The ingredient list for Healthy Height includes the following:

Healthy Height Ingredient List

  • Whey Protein Concentrate
  • Maltodextrin
  • Nonfat Dry Milk
  • High Oleic Sunflower Oil
  • Organic Cane Sugar
  • Cocoa Powder
  • Inulin (from Artichoke)
  • Modified Food Starch
  • L-arginine
  • Natural Flavors
  • Monk Fruit Extract
  • Vitamin E (Tocopherols) to preserve freshness

Vitamins and Minerals

  • Calcium Citrate
  • Zinc (Gluconate)
  • Vitamin C (Ascorbic Acid)
  • Iron (Ferrous Fumarate)
  • Vitamin D3
  • Vitamin A (Palmitate)

These ingredients and the formulation for the Healthy Height shake mix were developed by a scientific advisory board comprised of six pediatric medical experts listed in the company’s product brochure available online. The brochure also references studies that contributed to their conclusions about nutrition and height.

Alternatives for Height Inducing Nutrition

For people who are who’s not interested in paying $70 per month (the Healthy Height mix lasts about two weeks when taken as directed), a diet can be constructed to have similar effects.

(Saved data entries)
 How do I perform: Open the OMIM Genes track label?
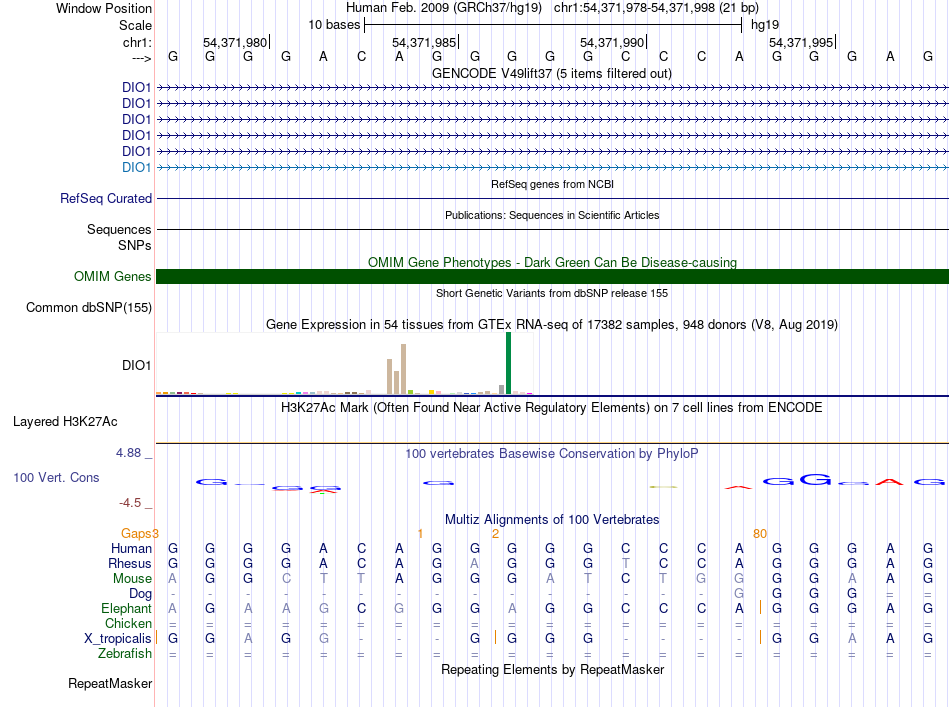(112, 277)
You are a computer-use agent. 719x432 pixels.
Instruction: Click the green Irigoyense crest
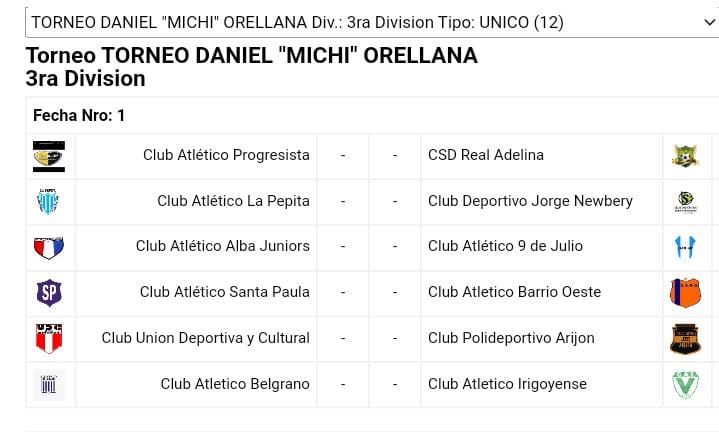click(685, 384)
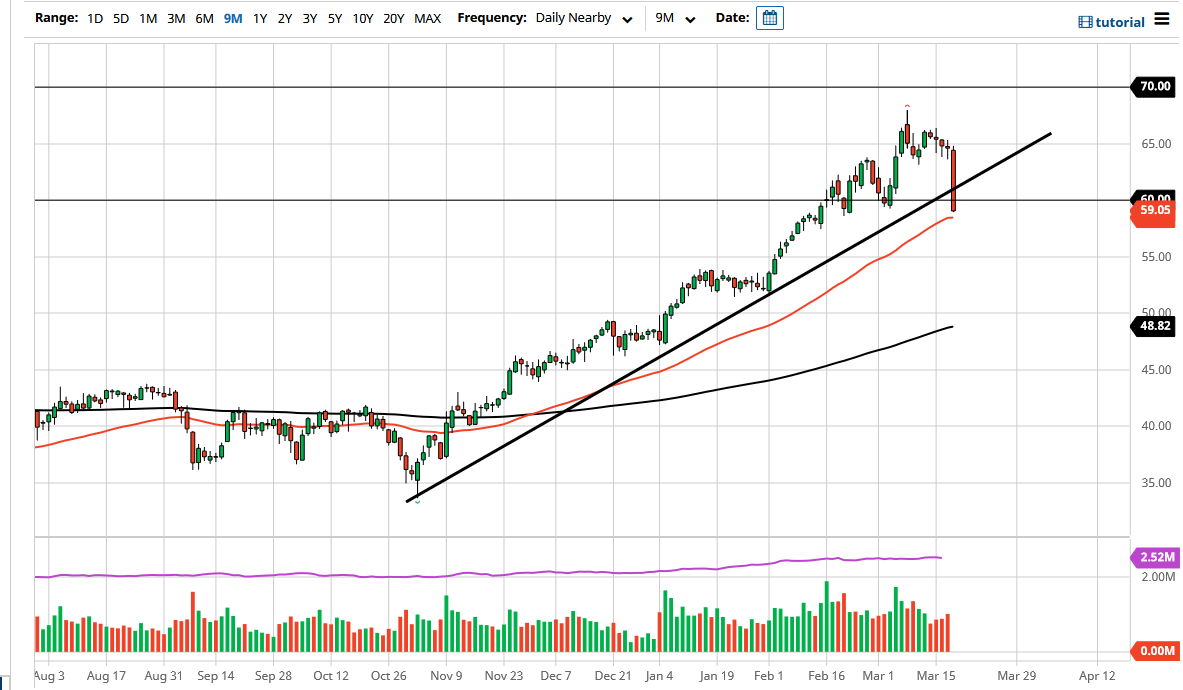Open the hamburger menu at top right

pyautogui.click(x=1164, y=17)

§ **WHAT THIS TASK INVOLVES**
Transcribe the Healthy Height ingredient text above from "These ingredients and" up to and including "nutrition and height.".

§ **PROBLEM SOLUTION**
These ingredients and the formulation for the Healthy Height shake mix were developed by a scientific advisory board comprised of six pediatric medical experts listed in the company’s product brochure available online. The brochure also references studies that contributed to their conclusions about nutrition and height.